● Source document:
-- BEGIN --

Storing tweets using nodejs

Posted at April 20, 2012

Since I have my own VPS I’m constantly trying out new stuff. After messing around with nodejs I have my own little script (just over 100 lines) that connects to Twitter using their streaming API, get’s all tweets that contain certain words, do a minimal amount of parsing and store it all in a SQL database.

Nodejs does not contain a lot of stuff out of the box which I need, the power lies in the huge amount of ‘modules’ (extenstions) for node. They even got their own package manager! In this example I use the modules node-mysql, ntwitter and forever.

Installing all those couldn’t be easier:

npm install mysql ntwitter forever

In my script I fetch all tweets by people who use nikeplus (app) to keep track of their running results. By storing all those tweets I can later create something cool with all the data. I use the streaming API to keep a connection open, to do this you need to register your own app at dev.twitter.com to get the required keys.

-- END --

● Task 1: Which three modules does the post on storing tweets with nodejs use?
● Task 2: Extend the post about storing tweets with nodejs, picking up after its last sentence.

● Listed entries:
-- BEGIN --

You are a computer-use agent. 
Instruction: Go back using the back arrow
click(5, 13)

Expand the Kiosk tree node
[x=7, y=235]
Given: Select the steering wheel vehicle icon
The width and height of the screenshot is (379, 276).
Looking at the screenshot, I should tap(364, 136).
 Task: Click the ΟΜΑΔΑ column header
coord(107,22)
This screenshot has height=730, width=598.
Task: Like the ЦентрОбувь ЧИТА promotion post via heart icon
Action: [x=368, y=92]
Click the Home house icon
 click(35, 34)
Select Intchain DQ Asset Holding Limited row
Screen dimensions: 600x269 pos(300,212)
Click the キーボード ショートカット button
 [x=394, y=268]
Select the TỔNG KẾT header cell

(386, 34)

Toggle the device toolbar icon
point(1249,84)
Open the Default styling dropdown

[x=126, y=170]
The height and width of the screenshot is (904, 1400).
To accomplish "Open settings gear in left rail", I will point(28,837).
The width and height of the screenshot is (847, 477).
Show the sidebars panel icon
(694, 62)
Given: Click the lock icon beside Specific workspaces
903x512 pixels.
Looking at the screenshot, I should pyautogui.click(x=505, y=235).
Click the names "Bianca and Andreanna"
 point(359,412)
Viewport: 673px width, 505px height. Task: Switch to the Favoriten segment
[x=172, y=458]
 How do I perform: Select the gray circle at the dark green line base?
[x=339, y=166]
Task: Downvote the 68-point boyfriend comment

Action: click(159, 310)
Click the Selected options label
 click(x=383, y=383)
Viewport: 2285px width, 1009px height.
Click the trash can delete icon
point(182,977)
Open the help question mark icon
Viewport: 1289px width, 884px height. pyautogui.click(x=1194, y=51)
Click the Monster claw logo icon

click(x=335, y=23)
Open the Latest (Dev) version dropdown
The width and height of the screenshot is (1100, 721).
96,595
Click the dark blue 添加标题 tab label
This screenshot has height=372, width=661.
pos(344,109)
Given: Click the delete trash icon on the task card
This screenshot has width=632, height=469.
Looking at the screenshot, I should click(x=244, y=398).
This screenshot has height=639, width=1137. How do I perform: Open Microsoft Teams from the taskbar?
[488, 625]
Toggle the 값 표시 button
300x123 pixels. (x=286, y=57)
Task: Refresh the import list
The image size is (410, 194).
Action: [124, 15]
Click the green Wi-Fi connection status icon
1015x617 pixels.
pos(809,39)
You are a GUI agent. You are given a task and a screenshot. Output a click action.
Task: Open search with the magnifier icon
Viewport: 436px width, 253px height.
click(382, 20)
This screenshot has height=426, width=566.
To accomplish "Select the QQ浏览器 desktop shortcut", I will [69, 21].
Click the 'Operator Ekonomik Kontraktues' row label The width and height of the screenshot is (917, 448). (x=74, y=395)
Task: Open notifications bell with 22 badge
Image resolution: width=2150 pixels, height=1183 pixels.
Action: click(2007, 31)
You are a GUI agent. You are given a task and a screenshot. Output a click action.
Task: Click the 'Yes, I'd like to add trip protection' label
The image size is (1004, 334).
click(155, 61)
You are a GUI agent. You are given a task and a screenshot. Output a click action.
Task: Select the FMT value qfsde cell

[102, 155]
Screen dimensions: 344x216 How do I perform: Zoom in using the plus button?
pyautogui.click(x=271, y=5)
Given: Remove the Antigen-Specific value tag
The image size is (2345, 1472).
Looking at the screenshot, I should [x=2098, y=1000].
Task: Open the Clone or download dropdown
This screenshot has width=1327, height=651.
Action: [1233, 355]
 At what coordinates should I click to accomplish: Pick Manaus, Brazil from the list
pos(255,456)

-- END --

● Task output 1: node-mysql, ntwitter and forever.

● Task output 2:
Setup:

var sys = require('util');

/* setup mysql connection */
var Client = require('mysql').Client;
var client = new Client();
client.user = 'sql username';
client.password = 'sql password';
console.log('Connected to MySQL');

Now we have a we have twit object for opening a Twitter stream and a client object for talking to our SQL server.

Connect to mysql

ClientConnectionReady = function(client) {
   // nikeplus is the name of the database
   client.query('USE nikeplus', function(error, results) {
      if(error) {
         console.log('ClientConnectionReady Error: ' + error.message);
         client.end();
         return;
      }
      // start the stream
      watchTwitter();
   });
};

This function connects to the database ‘nikeplus’ and gives us a callback function for what to do when the connection is set up. In the callback we call for watchTwitter. The last line runs the function (and starts the process).

Connect to the Twitter stream API

watchTwitter = function() {
   twit.stream('statuses/filter', {track:'makeitcount,nike+'}, function(stream) {
      stream.on('data', function (data) {
         parseTweet(data);
      });
      stream.on('end', function (response) {
         console.log('disconnected :(');
         end();
      });
      stream.on('destroy', function (response) {
          console.log('disconnected :(');
          end();
         // Handle a 'silent' disconnection from Twitter, no end/error event fired
      });
   });
}

This function sets up a stream to the Twitter API. Everytime a new tweets comes in we can do something with it by using a callback. In this callback I call for the function parseTweet and feed it the tweet data.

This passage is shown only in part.